De modo que continuó mirando la única imagen que jamás había visto de su padre. Era guapo, de pelo oscuro y facciones finas. Si se lo hubiera cruzado por Nueva York, habría girado el cuello para mirarlo. Por fin podía ponerle un rostro al nombre de su padre.

– Sí que es guapo, sí -murmuró Keely.

– Todos los Quinn lo eran. Y creo que ellos lo sabían -dijo Maeve-. Mira, aquí hay otra foto de ese mismo día. Me parece que fue el día que se marcharon a Estados Unidos. La hicieron con los chicos. Recuerdo que costó horrores conseguir que se estuvieran todos quietos para la foto.

– ¿Los chicos? -preguntó Keely mientras seguía el dedo de Maeve cuando esta pasó a la siguiente página del álbum.

– Y aquí están otra vez -dijo Maeve, señalando otra foto.

Keely miró aquellos rostros descoloridos por el paso del tiempo. En esa fotografía, Fiona y Seamus estaban rodeados por cinco chicos de diversas edades y estaturas.

– ¿Son tus hijos? -preguntó Keely y Maeve soltó una risotada mientras sacaba la foto del álbum.

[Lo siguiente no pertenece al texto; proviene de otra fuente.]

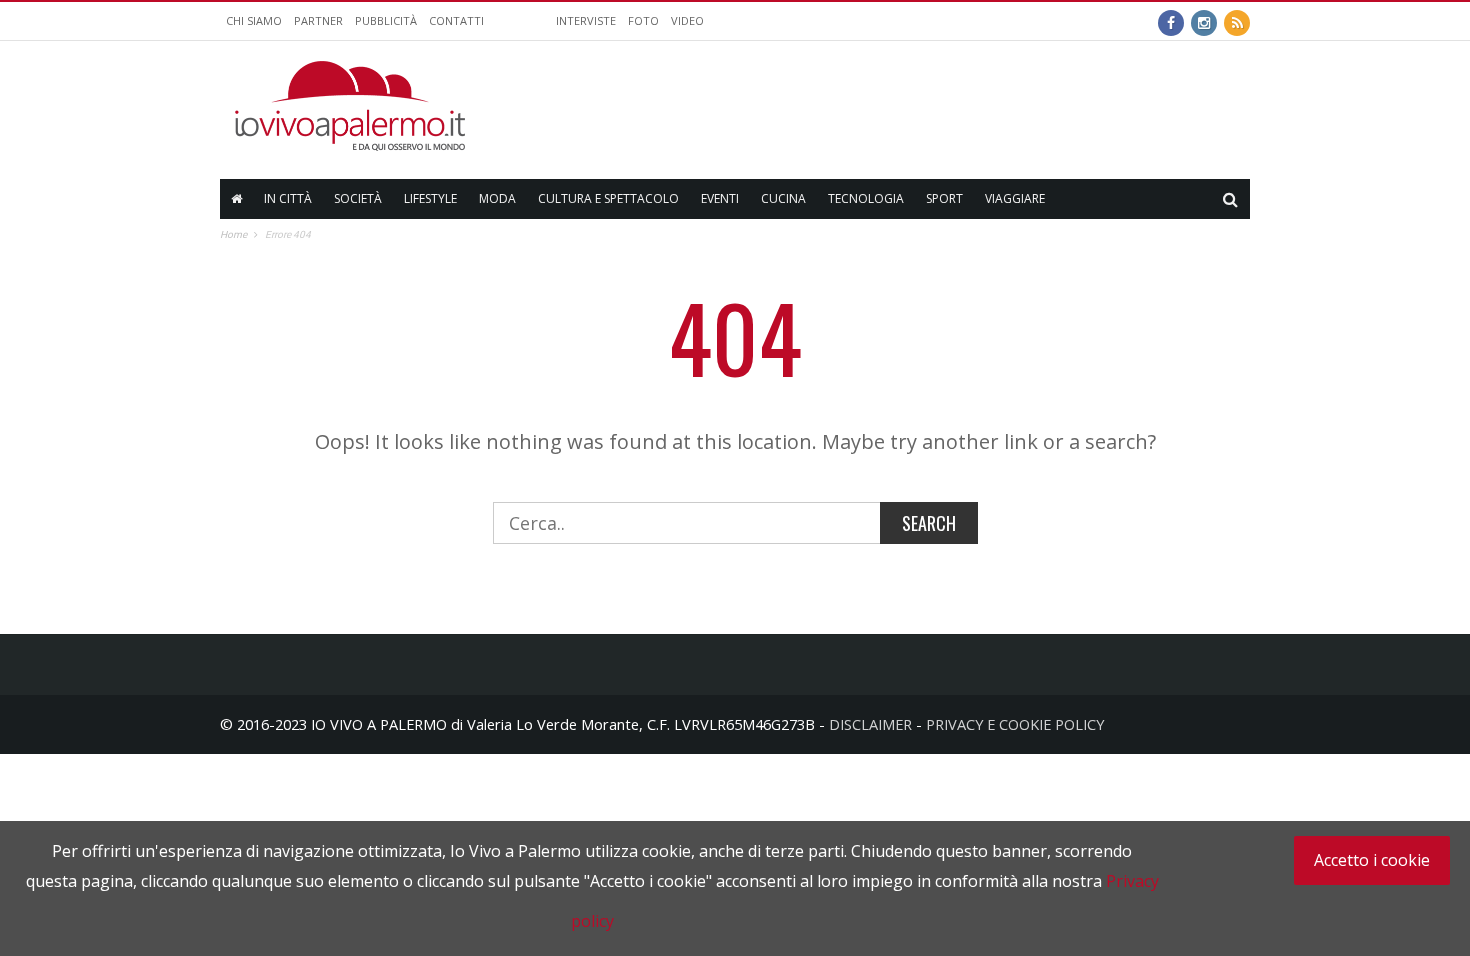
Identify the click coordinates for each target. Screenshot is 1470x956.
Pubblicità (386, 20)
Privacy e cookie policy (1015, 724)
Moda (497, 198)
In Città (288, 198)
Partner (318, 20)
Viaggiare (1015, 198)
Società (358, 198)
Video (687, 20)
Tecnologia (866, 198)
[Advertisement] (886, 106)
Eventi (720, 198)
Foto (643, 20)
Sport (944, 198)
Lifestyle (430, 198)
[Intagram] (1204, 21)
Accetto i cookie (1372, 860)
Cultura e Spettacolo (608, 198)
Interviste (586, 20)
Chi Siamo (254, 20)
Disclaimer (870, 724)
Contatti (456, 20)
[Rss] (1237, 21)
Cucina (783, 198)
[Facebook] (1171, 21)
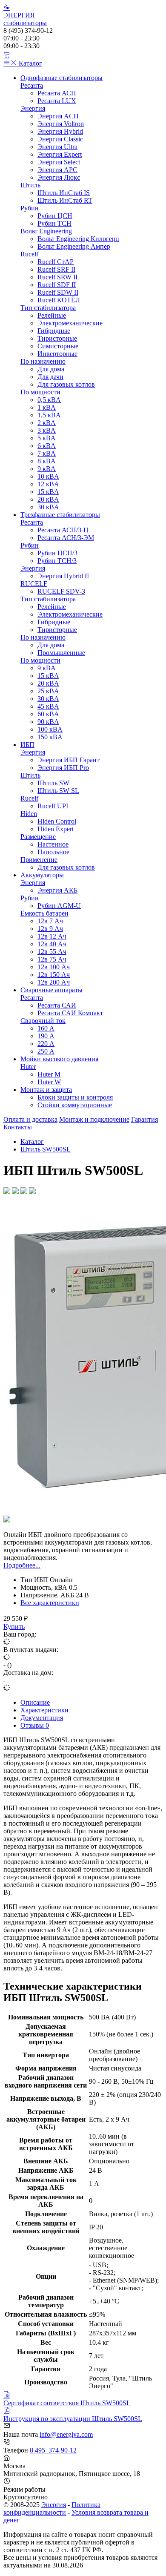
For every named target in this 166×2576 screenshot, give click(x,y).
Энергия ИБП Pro (63, 767)
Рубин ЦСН (54, 215)
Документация (41, 1717)
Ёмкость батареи (44, 913)
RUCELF (33, 583)
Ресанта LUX (56, 100)
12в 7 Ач (50, 921)
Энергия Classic (60, 139)
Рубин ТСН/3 (57, 560)
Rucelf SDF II (56, 284)
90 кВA (48, 721)
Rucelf (29, 254)
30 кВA (48, 507)
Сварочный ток (43, 1020)
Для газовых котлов (66, 384)
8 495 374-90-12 (53, 2450)
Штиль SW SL (58, 790)
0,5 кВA (49, 399)
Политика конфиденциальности (51, 2508)
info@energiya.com (66, 2434)
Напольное (53, 852)
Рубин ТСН (54, 223)
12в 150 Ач (53, 974)
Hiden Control (56, 821)
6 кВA (46, 445)
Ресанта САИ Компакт (70, 1013)
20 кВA (48, 499)
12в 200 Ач (53, 982)
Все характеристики (49, 1602)
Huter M (48, 1074)
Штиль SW (53, 783)
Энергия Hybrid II (63, 576)
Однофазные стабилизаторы (61, 77)
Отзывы (34, 1725)
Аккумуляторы (42, 875)
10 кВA (48, 476)
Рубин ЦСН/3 (57, 553)
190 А (45, 1036)
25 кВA (48, 691)
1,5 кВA (49, 415)
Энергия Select (58, 162)
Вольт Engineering (46, 231)
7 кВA (46, 453)
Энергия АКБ (57, 890)
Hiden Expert (55, 829)
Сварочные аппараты (51, 990)
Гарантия (144, 1119)
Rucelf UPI (52, 806)
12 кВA (48, 484)
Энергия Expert (59, 154)
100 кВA (50, 729)
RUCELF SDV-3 (61, 591)
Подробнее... (21, 1565)
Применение (38, 859)
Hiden (28, 813)
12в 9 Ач (50, 928)
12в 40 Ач (51, 944)
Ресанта (31, 85)
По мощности (40, 392)
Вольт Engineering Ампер (73, 246)
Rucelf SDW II (57, 292)
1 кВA (46, 407)
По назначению (43, 361)
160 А (45, 1028)
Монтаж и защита (46, 1089)
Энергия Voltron (60, 123)
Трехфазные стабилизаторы (60, 514)
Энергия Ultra (57, 146)
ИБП (27, 744)
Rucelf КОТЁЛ (58, 300)
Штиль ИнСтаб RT (64, 200)
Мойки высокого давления (59, 1059)
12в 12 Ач (51, 936)
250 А (45, 1051)
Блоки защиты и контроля (75, 1097)
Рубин (29, 208)
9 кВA (46, 468)
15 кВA (48, 491)
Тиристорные (57, 338)
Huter (28, 1066)
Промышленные (61, 652)
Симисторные (57, 346)
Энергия (32, 108)
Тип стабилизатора (48, 307)
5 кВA (46, 438)
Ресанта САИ (56, 1005)
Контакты (17, 1127)
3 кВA (46, 430)
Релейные (51, 315)
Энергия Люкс (58, 177)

– ¿No los reconoces? Son tus hermanos. A ver si me acuerdo: el mayor era Conor. Luego estaban Brendan y Dylan, aunque no sé cuál de estos dos es mayor. Supongo que ya estarán todos casados, habrán formado sus propias familias. Y estos son los gemelos… ¿Cómo se llamaban? -Maeve le acercó la foto a Keely-. Creo que tu madre estaba embarazada. Esa de ahí debes de ser tú -añadió apuntando a la tripa embarazada de Fiona.